Exercise task —
Can you print the data verbatim, from the line with "Select the Décembre" up to and including the line with "Action: pos(784,85)"?
>> Begin Recorded information
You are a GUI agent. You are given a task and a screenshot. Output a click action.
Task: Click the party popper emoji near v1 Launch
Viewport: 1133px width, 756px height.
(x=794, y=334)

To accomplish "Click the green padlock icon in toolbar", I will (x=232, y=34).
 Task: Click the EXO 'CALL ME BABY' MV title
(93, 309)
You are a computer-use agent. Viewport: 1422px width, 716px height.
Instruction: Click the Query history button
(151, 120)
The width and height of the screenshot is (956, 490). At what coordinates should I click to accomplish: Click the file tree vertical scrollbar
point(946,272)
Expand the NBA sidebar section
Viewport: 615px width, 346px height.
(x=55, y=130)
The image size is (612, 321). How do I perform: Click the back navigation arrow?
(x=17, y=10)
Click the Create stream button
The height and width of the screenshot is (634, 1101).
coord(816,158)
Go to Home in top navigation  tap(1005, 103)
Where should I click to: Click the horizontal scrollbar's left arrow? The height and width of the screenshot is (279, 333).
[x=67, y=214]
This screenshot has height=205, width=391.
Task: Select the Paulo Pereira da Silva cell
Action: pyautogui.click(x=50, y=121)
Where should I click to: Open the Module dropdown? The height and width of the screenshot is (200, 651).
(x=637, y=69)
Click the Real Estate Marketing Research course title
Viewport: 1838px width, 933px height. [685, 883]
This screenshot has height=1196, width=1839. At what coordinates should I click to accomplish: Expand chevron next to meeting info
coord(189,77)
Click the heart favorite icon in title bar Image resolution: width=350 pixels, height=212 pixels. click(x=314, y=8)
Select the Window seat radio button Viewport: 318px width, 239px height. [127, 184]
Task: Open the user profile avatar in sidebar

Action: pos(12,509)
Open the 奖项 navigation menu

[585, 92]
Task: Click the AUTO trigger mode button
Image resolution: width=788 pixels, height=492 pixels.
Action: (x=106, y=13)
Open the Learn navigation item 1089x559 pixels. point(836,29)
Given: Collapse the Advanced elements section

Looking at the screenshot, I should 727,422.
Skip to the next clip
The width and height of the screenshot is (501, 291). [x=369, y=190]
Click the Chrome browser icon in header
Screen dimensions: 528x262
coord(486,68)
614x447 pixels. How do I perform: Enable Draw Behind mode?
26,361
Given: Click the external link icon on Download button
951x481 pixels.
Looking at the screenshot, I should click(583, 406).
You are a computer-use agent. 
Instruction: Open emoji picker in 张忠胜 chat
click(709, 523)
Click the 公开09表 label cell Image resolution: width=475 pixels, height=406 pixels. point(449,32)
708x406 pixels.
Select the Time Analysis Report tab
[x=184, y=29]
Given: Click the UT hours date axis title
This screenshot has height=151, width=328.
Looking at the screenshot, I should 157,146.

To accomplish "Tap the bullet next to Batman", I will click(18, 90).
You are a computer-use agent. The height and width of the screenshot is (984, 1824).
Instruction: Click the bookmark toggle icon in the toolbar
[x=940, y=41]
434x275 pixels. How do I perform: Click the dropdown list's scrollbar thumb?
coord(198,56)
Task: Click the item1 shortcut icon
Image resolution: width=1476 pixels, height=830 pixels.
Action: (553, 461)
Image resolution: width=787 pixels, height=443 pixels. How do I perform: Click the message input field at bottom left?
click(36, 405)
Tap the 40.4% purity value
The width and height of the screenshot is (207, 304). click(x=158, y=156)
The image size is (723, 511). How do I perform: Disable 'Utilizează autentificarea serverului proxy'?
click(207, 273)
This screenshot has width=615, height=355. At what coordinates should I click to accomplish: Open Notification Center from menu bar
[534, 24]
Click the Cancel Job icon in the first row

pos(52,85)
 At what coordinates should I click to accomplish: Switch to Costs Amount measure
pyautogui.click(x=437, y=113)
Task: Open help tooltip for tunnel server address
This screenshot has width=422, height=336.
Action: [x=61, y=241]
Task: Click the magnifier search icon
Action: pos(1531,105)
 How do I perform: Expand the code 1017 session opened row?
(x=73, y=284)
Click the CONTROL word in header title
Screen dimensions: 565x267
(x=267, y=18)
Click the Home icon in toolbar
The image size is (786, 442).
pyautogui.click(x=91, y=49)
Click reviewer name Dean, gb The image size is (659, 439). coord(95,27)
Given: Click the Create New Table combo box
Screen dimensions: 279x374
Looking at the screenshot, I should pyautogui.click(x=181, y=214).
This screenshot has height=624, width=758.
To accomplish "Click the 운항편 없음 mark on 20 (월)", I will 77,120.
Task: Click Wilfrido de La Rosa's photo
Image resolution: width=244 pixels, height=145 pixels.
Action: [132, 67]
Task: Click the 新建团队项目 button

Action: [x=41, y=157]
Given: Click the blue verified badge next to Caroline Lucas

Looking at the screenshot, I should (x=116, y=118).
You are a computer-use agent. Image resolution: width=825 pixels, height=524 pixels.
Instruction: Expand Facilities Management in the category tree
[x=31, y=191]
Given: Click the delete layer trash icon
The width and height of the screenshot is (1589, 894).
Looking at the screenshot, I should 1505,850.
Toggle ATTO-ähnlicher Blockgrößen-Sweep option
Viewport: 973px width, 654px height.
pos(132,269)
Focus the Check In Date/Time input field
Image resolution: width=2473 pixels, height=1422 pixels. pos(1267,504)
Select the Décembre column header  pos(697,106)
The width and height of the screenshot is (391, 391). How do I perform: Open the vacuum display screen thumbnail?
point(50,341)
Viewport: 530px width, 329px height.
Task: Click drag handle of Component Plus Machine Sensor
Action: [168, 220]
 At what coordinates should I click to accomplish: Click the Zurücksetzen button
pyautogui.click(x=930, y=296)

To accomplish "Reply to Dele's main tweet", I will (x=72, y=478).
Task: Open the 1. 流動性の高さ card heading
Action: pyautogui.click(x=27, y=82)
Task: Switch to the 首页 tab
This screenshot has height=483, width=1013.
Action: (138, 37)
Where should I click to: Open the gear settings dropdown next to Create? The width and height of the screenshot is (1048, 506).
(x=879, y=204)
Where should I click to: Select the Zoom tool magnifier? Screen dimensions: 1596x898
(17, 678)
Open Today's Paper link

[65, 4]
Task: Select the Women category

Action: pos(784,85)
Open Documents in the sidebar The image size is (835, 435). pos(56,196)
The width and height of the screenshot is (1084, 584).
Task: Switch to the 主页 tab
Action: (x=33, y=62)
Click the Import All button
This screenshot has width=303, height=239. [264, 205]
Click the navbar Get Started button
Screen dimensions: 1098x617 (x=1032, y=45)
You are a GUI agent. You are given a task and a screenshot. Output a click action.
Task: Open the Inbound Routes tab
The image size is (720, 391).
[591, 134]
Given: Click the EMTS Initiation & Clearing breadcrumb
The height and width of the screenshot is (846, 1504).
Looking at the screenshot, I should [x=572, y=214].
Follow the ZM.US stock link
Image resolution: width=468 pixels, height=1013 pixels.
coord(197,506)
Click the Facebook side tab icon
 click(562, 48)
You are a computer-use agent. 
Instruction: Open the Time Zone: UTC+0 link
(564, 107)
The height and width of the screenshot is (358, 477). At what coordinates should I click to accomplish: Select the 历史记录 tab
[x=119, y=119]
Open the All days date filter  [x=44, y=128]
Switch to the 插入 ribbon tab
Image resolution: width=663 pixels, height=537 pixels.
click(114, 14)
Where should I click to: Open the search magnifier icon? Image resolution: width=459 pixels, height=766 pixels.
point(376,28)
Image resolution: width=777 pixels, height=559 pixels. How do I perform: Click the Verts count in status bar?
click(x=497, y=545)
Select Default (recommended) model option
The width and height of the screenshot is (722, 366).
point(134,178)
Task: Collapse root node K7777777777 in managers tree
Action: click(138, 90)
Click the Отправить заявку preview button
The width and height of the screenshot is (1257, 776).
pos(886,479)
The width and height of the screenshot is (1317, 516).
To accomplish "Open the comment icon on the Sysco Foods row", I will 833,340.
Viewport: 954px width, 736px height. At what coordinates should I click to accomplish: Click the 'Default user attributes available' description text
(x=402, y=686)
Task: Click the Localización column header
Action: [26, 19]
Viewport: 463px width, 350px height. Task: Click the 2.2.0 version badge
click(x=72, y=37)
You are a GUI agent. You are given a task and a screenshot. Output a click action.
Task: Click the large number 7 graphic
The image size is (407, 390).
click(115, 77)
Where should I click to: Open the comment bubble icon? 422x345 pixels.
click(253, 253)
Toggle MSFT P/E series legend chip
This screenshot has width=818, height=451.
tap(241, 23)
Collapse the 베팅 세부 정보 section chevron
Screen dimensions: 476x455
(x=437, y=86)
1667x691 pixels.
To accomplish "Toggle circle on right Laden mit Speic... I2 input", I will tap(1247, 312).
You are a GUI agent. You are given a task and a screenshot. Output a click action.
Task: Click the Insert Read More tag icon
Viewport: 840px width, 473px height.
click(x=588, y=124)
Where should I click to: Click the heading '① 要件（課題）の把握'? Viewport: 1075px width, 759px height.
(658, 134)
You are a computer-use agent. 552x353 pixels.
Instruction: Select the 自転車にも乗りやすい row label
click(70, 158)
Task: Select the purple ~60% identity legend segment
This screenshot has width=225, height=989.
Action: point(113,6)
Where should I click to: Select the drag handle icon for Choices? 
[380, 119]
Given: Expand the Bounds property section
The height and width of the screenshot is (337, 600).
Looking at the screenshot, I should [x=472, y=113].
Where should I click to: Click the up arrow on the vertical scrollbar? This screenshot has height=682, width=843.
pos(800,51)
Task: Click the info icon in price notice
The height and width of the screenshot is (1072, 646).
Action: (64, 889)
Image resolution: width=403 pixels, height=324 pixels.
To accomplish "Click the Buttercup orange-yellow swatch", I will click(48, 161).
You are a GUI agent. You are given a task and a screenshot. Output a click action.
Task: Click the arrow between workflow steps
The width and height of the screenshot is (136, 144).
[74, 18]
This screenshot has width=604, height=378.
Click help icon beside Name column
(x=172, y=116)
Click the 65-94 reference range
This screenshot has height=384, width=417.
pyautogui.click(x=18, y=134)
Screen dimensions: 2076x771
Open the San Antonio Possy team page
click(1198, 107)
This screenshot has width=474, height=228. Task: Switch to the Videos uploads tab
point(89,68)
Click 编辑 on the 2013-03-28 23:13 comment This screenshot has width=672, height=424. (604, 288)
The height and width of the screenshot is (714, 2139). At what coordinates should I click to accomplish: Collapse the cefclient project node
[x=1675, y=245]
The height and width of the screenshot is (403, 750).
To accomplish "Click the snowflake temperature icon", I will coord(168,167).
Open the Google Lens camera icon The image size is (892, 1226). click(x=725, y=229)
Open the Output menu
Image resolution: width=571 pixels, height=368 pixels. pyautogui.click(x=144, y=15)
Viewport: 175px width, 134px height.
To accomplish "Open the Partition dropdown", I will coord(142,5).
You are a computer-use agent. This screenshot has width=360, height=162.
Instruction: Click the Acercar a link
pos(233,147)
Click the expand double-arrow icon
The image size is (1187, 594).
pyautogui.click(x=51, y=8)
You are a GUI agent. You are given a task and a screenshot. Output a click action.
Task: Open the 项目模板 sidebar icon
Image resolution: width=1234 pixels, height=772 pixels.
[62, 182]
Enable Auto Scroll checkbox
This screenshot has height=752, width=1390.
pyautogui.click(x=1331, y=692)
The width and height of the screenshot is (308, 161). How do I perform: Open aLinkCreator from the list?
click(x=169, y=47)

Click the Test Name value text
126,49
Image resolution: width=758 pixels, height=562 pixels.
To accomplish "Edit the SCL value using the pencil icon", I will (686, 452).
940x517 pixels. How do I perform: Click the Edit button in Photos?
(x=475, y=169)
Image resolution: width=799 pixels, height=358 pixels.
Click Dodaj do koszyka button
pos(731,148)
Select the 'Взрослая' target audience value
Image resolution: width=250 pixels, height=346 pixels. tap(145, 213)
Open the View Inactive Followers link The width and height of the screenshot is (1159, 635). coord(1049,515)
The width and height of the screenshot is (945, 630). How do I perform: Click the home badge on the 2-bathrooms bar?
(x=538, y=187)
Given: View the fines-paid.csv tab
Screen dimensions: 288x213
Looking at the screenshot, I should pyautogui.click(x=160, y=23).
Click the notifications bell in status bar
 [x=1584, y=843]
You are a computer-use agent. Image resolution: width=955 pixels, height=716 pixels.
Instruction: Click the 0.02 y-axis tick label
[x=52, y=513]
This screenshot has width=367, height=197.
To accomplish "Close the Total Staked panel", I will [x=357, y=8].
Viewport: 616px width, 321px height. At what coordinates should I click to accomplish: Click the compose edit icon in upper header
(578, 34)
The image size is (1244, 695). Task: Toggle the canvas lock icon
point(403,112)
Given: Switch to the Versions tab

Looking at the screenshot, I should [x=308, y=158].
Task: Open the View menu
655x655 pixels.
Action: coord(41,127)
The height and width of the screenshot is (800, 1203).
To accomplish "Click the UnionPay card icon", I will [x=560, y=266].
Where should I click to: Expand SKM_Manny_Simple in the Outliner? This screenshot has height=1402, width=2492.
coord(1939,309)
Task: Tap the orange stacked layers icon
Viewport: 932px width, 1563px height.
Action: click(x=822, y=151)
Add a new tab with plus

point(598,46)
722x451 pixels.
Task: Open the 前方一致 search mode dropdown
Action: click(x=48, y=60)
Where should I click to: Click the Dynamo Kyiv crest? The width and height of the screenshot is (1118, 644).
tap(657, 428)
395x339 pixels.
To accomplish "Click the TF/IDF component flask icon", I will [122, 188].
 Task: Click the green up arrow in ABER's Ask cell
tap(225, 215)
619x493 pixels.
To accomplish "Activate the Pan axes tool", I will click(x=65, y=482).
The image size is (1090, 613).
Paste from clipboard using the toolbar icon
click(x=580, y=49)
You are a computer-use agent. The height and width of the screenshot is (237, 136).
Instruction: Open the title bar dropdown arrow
>> End Recorded information
Exercise result —
Select the Décembre column header  pos(697,106)
The width and height of the screenshot is (391, 391). How do I perform: Open the vacuum display screen thumbnail?
point(50,341)
Viewport: 530px width, 329px height.
Task: Click drag handle of Component Plus Machine Sensor
Action: [168, 220]
 At what coordinates should I click to accomplish: Click the Zurücksetzen button
pyautogui.click(x=930, y=296)

To accomplish "Reply to Dele's main tweet", I will (x=72, y=478).
Task: Open the 1. 流動性の高さ card heading
Action: pyautogui.click(x=27, y=82)
Task: Switch to the 首页 tab
This screenshot has height=483, width=1013.
Action: (138, 37)
Where should I click to: Open the gear settings dropdown next to Create? The width and height of the screenshot is (1048, 506).
(x=879, y=204)
Where should I click to: Select the Zoom tool magnifier? Screen dimensions: 1596x898
(17, 678)
Open Today's Paper link

[65, 4]
Task: Select the Women category

Action: pos(784,85)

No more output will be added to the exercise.